За столом установилась такая тишина, что стало слышно как внизу под обрывом шумит река, на берегу которой бранно, словно две московитки, переругиваются прачки, не поделившие какого-то Анджея. Лицо короля побагровело. Ян Казимир грохнул ножкой бокала об стол, выплеснув на бархатную скатерть остатки вина и рявкнул голосом потомка грозных нурманнов:
— Неисполнима твоя просьба, литвин! Они казнены по закону. На кол сажают бунтовщиков, клятвопреступников и грабителей, а казаки войска запорожского, после того, как они, нарушив присягу, переметнулись к московитам, все сплошь и есть истинные нехристи и клятвопреступники!
Король обвел глазами собравшихся за столом, ища поддержки своим словам, но увидел лишь опущенные вниз взгляды.
Единственным из присутствующих, кто посмел возразить королю оказался гасконец-ротмистр:
— Они воины. Их можно было расстрелять, — произнес он тихо, но твердо.
— Это ты воин, — ответил король, — а они бандиты. Казнь бандитов должна быть страшной. Чтобы остальные боялись.
Упрямый гасконец вскинул свой длинный с горбинкой нос.
— За последние годы казаки навидались такого, что испугать их мудрено. Да и сами они народ жестокий и мстительный. Там, на дороге, сейчас умирает в мучениях более сорока человек…

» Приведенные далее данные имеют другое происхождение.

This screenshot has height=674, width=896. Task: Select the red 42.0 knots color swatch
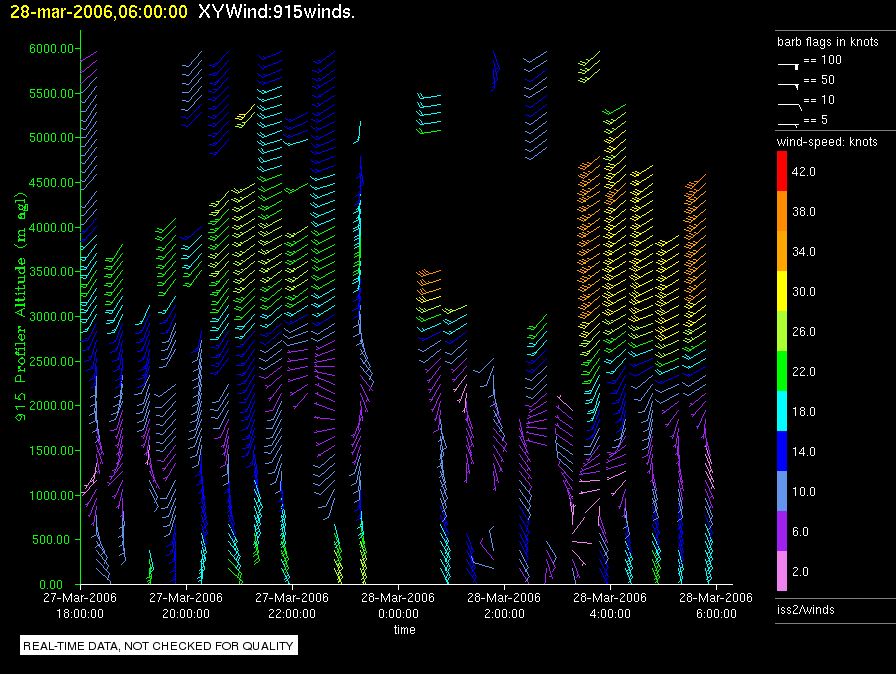click(x=782, y=172)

— Сорок два, — тихо добавил Обухович.
— … И почитай у каждого из казненных есть дети, братья, отцы. Близкие друзья, наконец. Все они, узнав о том как умерли их родные, станут не просто недругами Вашего Величества, но кровными врагами. Много ли у нас нынче сил, чтобы плодить врагов сверх меры?
Король опустил голову. Придворные одобрительно загудели.
— Об этом я не подумал, — пробормотал под нос Ян Казимир. — К тому же Дмитрий говорил что…
— Я предупреждал, Ваше Величество, — снова вмешался в разговор Обухович. — Что этого человеку нельзя доверять. Вот и Ольгерд, его знает. Он рассказал о том, что это жестокий разбойник, много лет служивший под рукой царя Михаила.
Король покрутил головой, словно ища поддержки. Не нашел, кивнул соглашаясь.
— Что же, королевское слово твердо. Я обещал награду герою, и он ее получит. Распорядитесь, чтобы к утру всех казаков сняли с колов и расстреляли. Но и награду тебе все же выдам, литвин. Жалую полное гусарское снаряжение, какое носит моя знаменная рота, пусть будет памятью тебе о милости короля!
Ольгерд склонился в глубоком поклоне и пир покатился дальше по накатанной колее. По случаю осады из подвалов были подняты самые неприкосновенные запасы, стол ломился от яств и оголодавшая за месяцы вынужденного поста придворная свита налегала на выпивку и закуску похлеще, чем разговляющиеся на Пасху казачьи полковники.
Через некоторое время король, выслушав в свою честь последнюю здравицу, покинул застолье и поднялся в свои покои. Вслед за ним стали собираться те, кто хотел покинуть цитадель до закрытия ворот. Убедившись, что Душегубец в замке так и не объявился, поспешил откланяться и Ольгерд.